Одним из важнейших положений марксизма является теория трудовой стоимости. Согласно марксизму меновая стоимость вещи или услуги, то есть количественное соотношение, в котором потребительные стоимости одного рода обмениваются на потребительные стоимости другого рода, определяется объемом вложенного в данную вещь труда: «Итак, потребительная стоимость, или благо, имеет стоимость лишь потому, что в ней овеществлен, или материализован, абстрактно человеческий труд. Как же измерять величину ее стоимости? Очевидно, количеством содержащегося в ней труда, этой "созидающей стоимость субстанции"» (К. Маркс «Капитал. Критика политической экономии»).
Необходимо сделать к этой формуле ряд пояснений. Во-первых, речь идёт, конечно, не об объёме труда, вложенном в данную конкретную вещь, а о том минимальном объёме труда, который необходим для создания такой вещи на существующем уровне развития производительных сил. «Величина стоимости данной потребительной стоимости определяется лишь количеством труда, или количеством рабочего времени, общественно необходимого для ее изготовления. Каждый отдельный товар в данном случае имеет значение лишь как средний экземпляр своего рода» (К. Маркс «Капитал. Критика политической экономии»). Это очень важное замечание, так как при вульгарном понимании принципа трудовой стоимости самой ценной и дорогой спичкой была бы та, что выточена из целого бревна напильником. Иными словами, вульгаризация принципа трудовой стоимости приводит к стремлению повышать себестоимость за счёт искусственного повышения нерационально вложенного труда.
Такое извращение марксизма, хотя и не в столь явных формах, имело место на практике при оценке «валовой стоимости». Однако оно следует вовсе не из самой марксистской формулы, а из её профанации. Во-вторых, теория трудовой стоимости является всё-таки идеализированной моделью и полностью реализуется в модели идеального рынка. То есть в условиях равновесия рынка, свободы рыночных операций, открытости информации, отсутствии монополий, отсутствии действующих внеэкономических факторов и т.д. Понятно, что в ситуации катастрофы теория трудовой стоимости работать не будет. Например, в ситуации голода цена хлеба будет практически не связана с его трудовой стоимостью в том случае, если его запасы ограничены внеэкономическими факторами (блокада, стихийное бедствие, невозможность быстрой доставки из-за разрушения коммуникаций и т.п.). Точно также будет возрастать цена на лекарства при эпидемии, или цена парашюта в салоне падающего самолёта. Трудовая стоимость это, конечно, в определённой мере научная абстракция такая же, как, скажем, абсолютно твёрдое тело в физике.

→ Исходные материалы:
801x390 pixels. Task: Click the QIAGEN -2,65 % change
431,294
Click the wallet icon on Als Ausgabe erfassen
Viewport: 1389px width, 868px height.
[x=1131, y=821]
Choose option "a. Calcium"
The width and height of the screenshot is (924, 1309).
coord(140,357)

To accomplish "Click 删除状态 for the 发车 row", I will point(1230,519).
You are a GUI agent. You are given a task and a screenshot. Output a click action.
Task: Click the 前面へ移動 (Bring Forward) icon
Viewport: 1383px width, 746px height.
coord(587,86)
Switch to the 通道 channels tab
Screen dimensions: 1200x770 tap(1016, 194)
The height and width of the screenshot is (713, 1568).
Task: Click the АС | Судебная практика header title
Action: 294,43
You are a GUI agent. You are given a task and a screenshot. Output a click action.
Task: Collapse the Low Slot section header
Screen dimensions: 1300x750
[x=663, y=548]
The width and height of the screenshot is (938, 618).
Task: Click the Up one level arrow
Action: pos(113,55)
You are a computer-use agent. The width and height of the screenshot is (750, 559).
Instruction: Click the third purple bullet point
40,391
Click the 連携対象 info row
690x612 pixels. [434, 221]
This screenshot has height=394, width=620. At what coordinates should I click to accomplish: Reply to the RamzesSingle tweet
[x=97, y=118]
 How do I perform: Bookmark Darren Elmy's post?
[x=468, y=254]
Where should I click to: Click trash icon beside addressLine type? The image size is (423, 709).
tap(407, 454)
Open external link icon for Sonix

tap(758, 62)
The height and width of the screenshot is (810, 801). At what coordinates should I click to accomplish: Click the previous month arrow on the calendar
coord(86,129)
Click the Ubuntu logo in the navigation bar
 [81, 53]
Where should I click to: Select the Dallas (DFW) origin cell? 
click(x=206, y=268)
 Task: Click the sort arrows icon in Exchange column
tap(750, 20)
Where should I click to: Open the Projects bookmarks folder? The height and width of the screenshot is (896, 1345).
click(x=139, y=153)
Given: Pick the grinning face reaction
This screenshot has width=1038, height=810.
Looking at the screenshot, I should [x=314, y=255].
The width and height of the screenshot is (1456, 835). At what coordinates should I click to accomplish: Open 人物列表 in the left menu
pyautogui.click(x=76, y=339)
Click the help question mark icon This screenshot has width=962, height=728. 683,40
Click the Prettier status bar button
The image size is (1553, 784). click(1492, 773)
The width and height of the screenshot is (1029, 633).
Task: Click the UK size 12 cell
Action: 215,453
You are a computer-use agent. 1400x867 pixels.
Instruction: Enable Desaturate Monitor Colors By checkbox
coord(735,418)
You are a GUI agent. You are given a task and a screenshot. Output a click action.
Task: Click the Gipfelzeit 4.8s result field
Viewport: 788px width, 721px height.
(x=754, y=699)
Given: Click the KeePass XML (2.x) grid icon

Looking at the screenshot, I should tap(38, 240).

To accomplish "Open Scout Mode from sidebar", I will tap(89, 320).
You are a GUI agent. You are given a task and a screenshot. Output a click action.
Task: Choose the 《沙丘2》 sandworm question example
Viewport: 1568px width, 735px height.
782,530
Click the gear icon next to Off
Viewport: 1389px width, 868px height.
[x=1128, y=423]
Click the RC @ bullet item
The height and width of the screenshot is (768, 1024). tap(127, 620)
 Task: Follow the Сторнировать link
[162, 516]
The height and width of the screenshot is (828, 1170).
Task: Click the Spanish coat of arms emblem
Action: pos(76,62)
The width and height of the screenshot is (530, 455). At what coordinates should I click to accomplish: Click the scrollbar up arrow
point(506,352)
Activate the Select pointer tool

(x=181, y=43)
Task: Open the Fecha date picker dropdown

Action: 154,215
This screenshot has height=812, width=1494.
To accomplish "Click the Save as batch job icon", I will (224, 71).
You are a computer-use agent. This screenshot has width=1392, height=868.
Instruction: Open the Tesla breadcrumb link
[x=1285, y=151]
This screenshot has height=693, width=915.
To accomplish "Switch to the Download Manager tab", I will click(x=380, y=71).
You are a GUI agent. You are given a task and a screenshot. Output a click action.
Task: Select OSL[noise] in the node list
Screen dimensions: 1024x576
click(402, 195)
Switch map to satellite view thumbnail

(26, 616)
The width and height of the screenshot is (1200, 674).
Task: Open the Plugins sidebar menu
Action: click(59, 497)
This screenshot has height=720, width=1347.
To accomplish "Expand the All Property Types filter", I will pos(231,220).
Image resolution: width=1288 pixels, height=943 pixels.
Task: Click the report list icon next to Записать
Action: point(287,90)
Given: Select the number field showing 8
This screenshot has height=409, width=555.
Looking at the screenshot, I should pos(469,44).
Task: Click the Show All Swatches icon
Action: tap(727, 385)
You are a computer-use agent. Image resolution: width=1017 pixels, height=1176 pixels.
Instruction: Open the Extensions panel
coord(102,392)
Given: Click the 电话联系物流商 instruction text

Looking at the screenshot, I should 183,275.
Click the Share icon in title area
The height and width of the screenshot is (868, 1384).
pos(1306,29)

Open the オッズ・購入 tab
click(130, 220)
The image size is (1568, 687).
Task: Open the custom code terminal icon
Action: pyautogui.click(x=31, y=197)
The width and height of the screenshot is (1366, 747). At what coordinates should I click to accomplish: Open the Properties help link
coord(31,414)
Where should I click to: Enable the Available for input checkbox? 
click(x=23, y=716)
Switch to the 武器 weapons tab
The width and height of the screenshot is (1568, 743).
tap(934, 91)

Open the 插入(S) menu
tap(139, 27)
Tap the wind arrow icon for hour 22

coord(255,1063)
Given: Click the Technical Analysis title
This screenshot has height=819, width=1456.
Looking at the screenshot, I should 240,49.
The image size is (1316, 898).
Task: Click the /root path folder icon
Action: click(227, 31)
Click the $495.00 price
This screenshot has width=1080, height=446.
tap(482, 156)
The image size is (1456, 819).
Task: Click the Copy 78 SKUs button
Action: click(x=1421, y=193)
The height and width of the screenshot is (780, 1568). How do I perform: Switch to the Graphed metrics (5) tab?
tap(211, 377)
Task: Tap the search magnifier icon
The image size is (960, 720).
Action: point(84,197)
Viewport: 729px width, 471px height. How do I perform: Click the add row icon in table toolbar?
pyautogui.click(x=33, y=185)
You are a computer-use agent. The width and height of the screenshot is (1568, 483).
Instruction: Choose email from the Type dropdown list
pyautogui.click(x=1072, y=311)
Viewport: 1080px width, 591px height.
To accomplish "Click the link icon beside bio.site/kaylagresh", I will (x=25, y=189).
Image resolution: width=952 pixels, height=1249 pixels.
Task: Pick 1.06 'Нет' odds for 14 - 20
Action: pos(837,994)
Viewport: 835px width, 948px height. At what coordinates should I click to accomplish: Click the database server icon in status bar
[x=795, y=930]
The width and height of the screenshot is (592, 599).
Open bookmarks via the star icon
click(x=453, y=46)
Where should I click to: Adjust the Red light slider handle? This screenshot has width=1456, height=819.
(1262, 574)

→ Задание: Допишите продолжение текста о теории трудовой стоимости, начав сразу после его последнего предложения.

→ Результат выполнения:
Тем не менее, в состоянии относительного равновесия и стабильности рынка и отсутствии целенаправленного «насилия» над ним можно сказать, что эта научная абстракция описывает реальность достаточно адекватно. Наконец, в-третьих, необходимо учитывать не только количество, но и качество труда. Это наиболее уязвимая точка в теории трудовой стоимости, хотя она не была, конечно, не замечена классиками. Отмечая, что труд имеет не только количественные, но и качественные характеристики, Маркс предлагает решать эту проблему с помощью коэффициента пересчета в простой механический труд: «Сравнительно сложный труд означает только возведенный в степень или, скорее, помноженный простой труд, так что меньшее количество сложного труда равняется большему количеству простого. Опыт показывает, что такое сведение сложного труда к простому совершается постоянно. Товар может быть продуктом самого сложного труда, но его стоимость делает его равным продукту простого труда, и, следовательно, сама представляет лишь определенное количество простого труда 15). Различные пропорции, в которых различные виды труда сводятся к простому труду как к единице их измерения, устанавливаются общественным процессом за спиной производителей и потому кажутся последним установленным обычаем.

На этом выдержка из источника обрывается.